-----Original Message-----
From: ceph-devel-owner@xxxxxxxxxxxxxxx [mailto:ceph-devel-
owner@xxxxxxxxxxxxxxx] On Behalf Of James (Fei) Liu-SSI
Sent: Tuesday, October 20, 2015 6:21 AM
To: Sage Weil; Somnath Roy
Cc: ceph-devel@xxxxxxxxxxxxxxx
Subject: RE: newstore direction
Hi Sage and Somnath,
In my humble opinion, There is another more aggressive solution
than raw block device base keyvalue store as backend for
objectstore. The new key value SSD device with transaction support would be ideal to solve the issues.
First of all, it is raw SSD device. Secondly , It provides key value
interface directly from SSD. Thirdly, it can provide transaction
support, consistency will be guaranteed by hardware device. It
pretty much satisfied all of objectstore needs without any extra
overhead since there is not any extra layer in between device and objectstore.
Either way, I strongly support to have CEPH own data format
instead of relying on filesystem.
Regards,
James
-----Original Message-----
From: ceph-devel-owner@xxxxxxxxxxxxxxx [mailto:ceph-devel-
owner@xxxxxxxxxxxxxxx] On Behalf Of Sage Weil
Sent: Monday, October 19, 2015 1:55 PM
To: Somnath Roy
Cc: ceph-devel@xxxxxxxxxxxxxxx
Subject: RE: newstore direction
On Mon, 19 Oct 2015, Somnath Roy wrote:
Sage,
I fully support that. If we want to saturate SSDs , we need to get
rid of this filesystem overhead (which I am in process of measuring).
Also, it will be good if we can eliminate the dependency on the k/v
dbs (for storing allocators and all). The reason is the unknown
write amps they causes.
My hope is to keep behing the KeyValueDB interface (and/more change
it as
appropriate) so that other backends can be easily swapped in (e.g. a
btree- based one for high-end flash).
sage
Thanks & Regards
Somnath
-----Original Message-----
From: ceph-devel-owner@xxxxxxxxxxxxxxx
[mailto:ceph-devel-owner@xxxxxxxxxxxxxxx] On Behalf Of Sage Weil
Sent: Monday, October 19, 2015 12:49 PM
To: ceph-devel@xxxxxxxxxxxxxxx
Subject: newstore direction
The current design is based on two simple ideas:
1) a key/value interface is better way to manage all of our
internal metadata (object metadata, attrs, layout, collection
membership, write-ahead logging, overlay data, etc.)

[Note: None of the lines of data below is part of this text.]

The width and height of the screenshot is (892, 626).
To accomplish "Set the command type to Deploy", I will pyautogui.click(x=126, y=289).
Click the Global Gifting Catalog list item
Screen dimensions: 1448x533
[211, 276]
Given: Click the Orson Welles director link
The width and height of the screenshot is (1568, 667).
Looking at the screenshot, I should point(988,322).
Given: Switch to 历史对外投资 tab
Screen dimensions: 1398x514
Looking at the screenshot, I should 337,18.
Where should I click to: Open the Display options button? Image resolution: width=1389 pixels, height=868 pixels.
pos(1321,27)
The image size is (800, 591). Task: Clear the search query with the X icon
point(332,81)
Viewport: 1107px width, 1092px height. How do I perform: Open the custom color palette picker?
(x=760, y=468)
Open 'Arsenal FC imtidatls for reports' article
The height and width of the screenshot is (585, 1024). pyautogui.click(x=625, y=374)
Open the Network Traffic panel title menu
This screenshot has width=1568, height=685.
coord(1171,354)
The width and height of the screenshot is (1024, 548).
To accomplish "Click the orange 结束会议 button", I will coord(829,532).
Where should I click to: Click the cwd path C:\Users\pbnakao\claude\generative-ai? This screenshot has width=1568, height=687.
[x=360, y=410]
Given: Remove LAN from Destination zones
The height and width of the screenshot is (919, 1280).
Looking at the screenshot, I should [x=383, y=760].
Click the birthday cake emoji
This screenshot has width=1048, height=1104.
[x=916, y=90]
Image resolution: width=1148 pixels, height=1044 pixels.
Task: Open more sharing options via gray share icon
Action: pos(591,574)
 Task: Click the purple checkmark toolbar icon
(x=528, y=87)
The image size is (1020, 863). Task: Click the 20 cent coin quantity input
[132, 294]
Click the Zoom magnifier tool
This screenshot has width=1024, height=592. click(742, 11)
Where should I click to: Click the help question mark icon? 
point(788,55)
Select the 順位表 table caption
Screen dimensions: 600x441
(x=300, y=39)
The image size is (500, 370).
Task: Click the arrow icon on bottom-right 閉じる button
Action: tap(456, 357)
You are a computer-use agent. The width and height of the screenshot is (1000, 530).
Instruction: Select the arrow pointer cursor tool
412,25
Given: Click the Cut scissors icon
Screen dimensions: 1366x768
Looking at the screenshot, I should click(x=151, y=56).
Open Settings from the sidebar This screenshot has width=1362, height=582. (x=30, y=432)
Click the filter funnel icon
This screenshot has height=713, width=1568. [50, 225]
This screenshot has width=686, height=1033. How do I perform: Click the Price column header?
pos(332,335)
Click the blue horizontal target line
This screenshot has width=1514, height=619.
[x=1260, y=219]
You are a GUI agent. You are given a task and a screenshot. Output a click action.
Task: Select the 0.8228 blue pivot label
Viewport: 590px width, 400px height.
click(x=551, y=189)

2) a file system is well suited for storage object data (as files).
So far 1 is working out well, but I'm questioning the wisdom of #2.
A few
things:
- We currently write the data to the file, fsync, then commit the
kv transaction. That's at least 3 IOs: one for the data, one for
the fs journal, one for the kv txn to commit (at least once my
rocksdb changes land... the kv commit is currently 2-3). So two
people are managing metadata, here: the fs managing the file
metadata (with its own
journal) and the kv backend (with its journal).
- On read we have to open files by name, which means traversing
the fs
namespace. Newstore tries to keep it as flat and simple as
possible, but at a minimum it is a couple btree lookups. We'd love
to use open by handle (which would reduce this to 1 btree
traversal), but running the daemon as ceph and not root makes that hard...
- ...and file systems insist on updating mtime on writes, even
when it is a
overwrite with no allocation changes. (We don't care about mtime.)
O_NOCMTIME patches exist but it is hard to get these past the kernel
brainfreeze.
- XFS is (probably) never going going to give us data checksums,
which we
want desperately.
But what's the alternative? My thought is to just bite the bullet
and
consume a raw block device directly. Write an allocator, hopefully
keep it pretty simple, and manage it in kv store along with all of our other metadata.
Wins:
- 2 IOs for most: one to write the data to unused space in the
block device,
one to commit our transaction (vs 4+ before). For overwrites, we'd
have one io to do our write-ahead log (kv journal), then do the
overwrite async (vs 4+ before).
- No concern about mtime getting in the way
- Faster reads (no fs lookup)
- Similarly sized metadata for most objects. If we assume most
objects are
not fragmented, then the metadata to store the block offsets is
about the same size as the metadata to store the filenames we have now.
Problems:
- We have to size the kv backend storage (probably still an XFS
partition) vs the block storage. Maybe we do this anyway (put
metadata on
SSD!) so it won't matter. But what happens when we are storing
gobs of
rgw index data or cephfs metadata? Suddenly we are pulling storage
out of a different pool and those aren't currently fungible.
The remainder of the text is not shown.